All 21 cases passing. Full suite: 402 pass, no regressions.

Cost shape

A complete audit invokes the runner once. End-to-end cost:

Stage Per-iteration cost Iterations Subtotal
A: Profile ~$0.03 1 $0.03
B: Catalog ~$0.19 3 $0.57
C: Synthesize $0 3 $0
D: Validate $0 3 $0
E: Investigate ~$1.90 3 $5.76
F: Deepen ~$0.25 3 $0.75
G: Report ~$0.15 1 $0.15
Total ~$7.30

At neutral tier mix, on an 80-question/round engagement.

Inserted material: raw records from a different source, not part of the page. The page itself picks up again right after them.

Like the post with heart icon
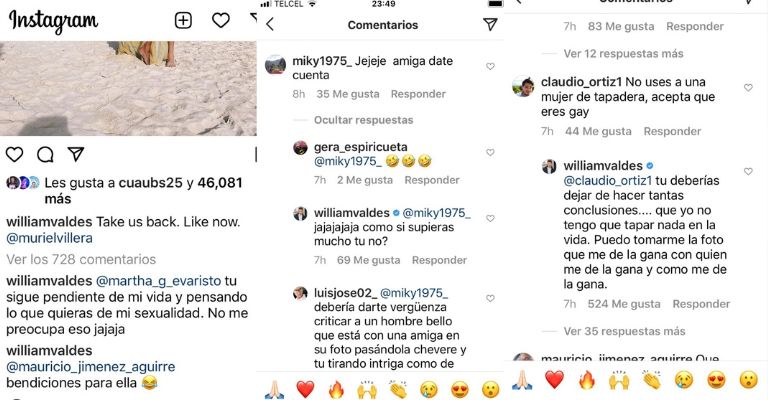(x=15, y=154)
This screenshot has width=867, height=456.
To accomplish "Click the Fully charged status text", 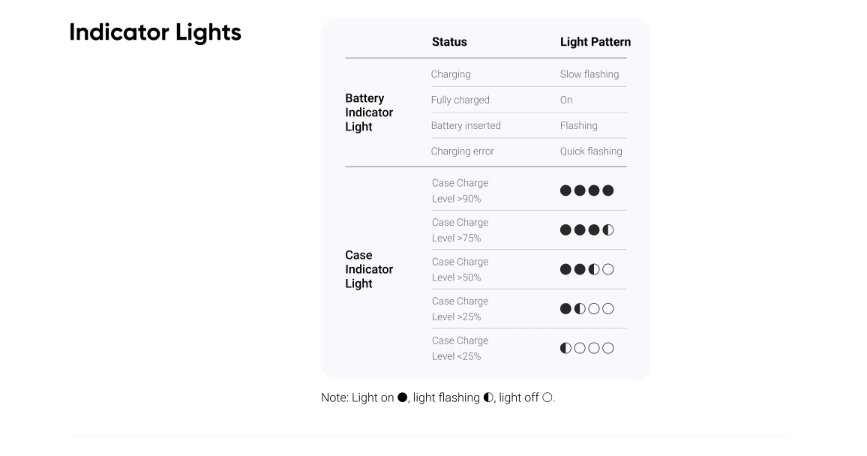I will pyautogui.click(x=460, y=100).
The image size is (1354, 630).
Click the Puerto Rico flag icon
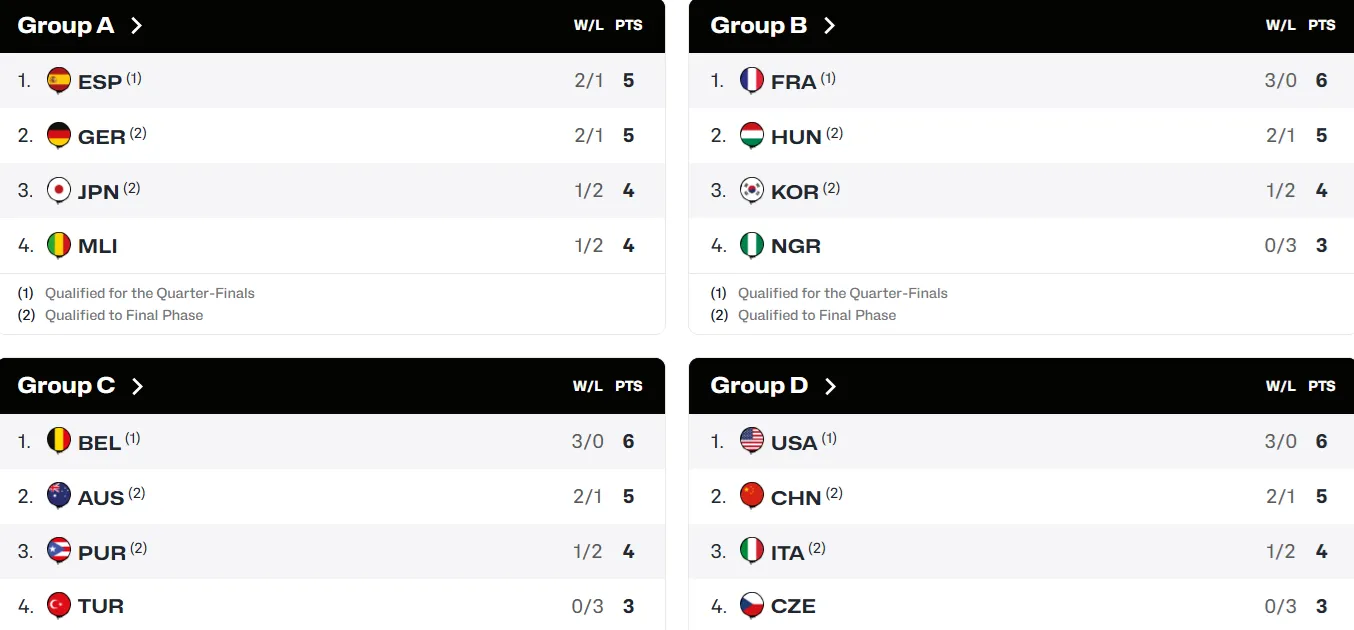coord(59,551)
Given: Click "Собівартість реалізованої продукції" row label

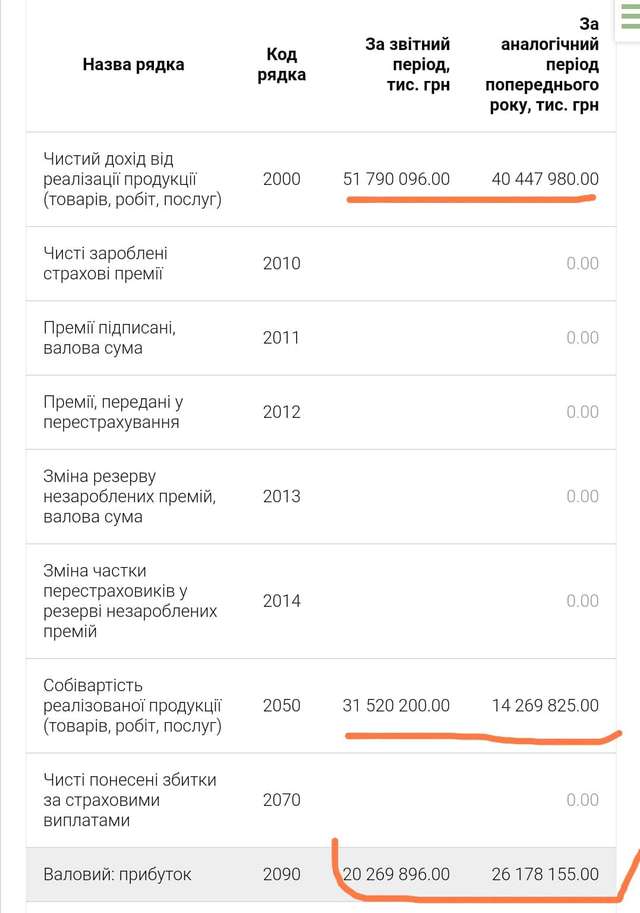Looking at the screenshot, I should [x=133, y=706].
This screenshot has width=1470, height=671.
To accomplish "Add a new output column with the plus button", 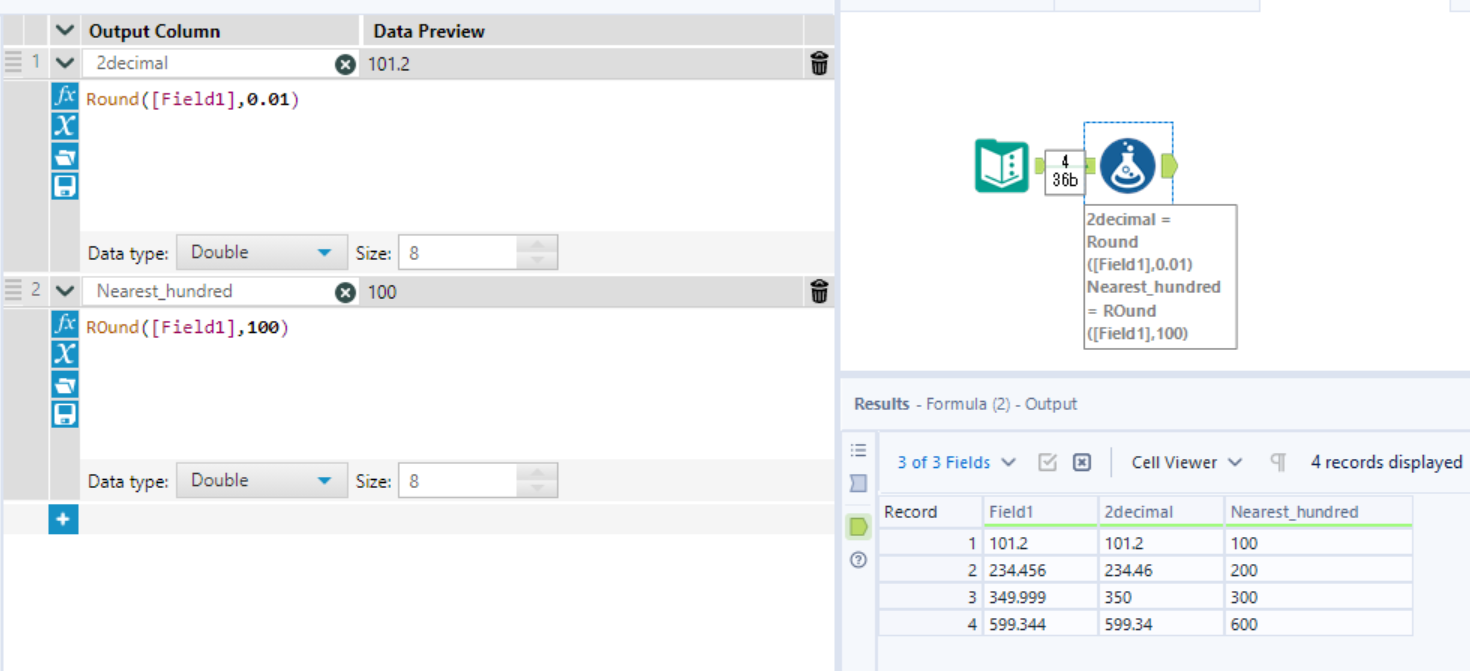I will point(64,520).
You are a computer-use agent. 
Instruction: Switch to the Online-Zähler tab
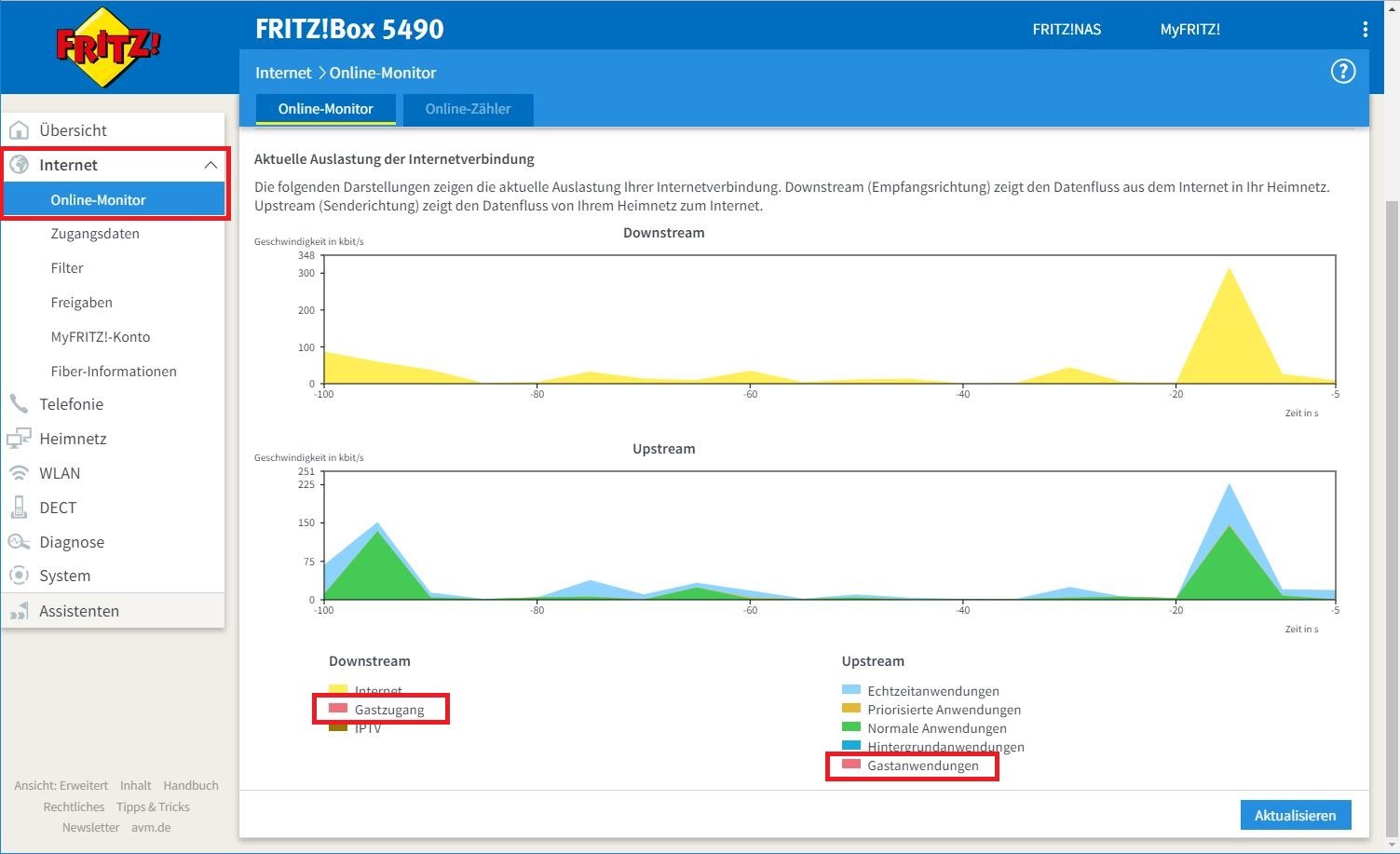pos(468,109)
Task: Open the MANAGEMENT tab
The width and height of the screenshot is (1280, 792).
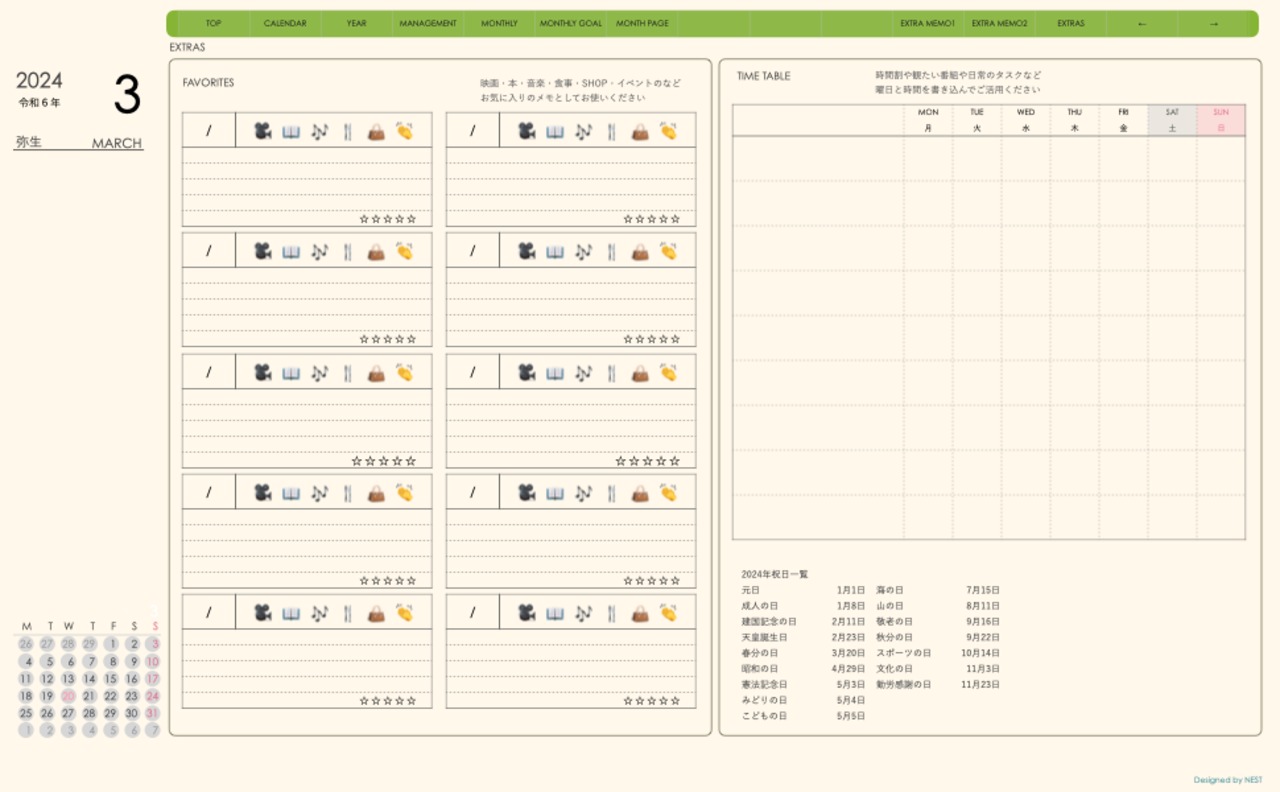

Known limits / future work

  • No resume support yet. A crashed run loses progress. Engagement state transitions persist, but in-progress iteration state doesn't. Resume is a Phase 2 feature once we know the actual failure modes.
  • No SSE plumbing yet. Runner emits events to a ProgressSink callback; main.py needs an SSE endpoint that converts these to server-sent events. Lands when the REST surface is built.
  • Convergence is conservative. Default thresholds favor running more rounds. Real-corpus dogfooding will inform tuning.
  • Stage G failure leaves no deliverable. Could fall back to a minimal text-only summary. v2 hardening.
  • No per-iteration cost cap. A runaway iteration could consume most of the engagement budget before convergence kicks in. The Stage E budget governor catches it eventually but a per-iteration soft cap would be safer.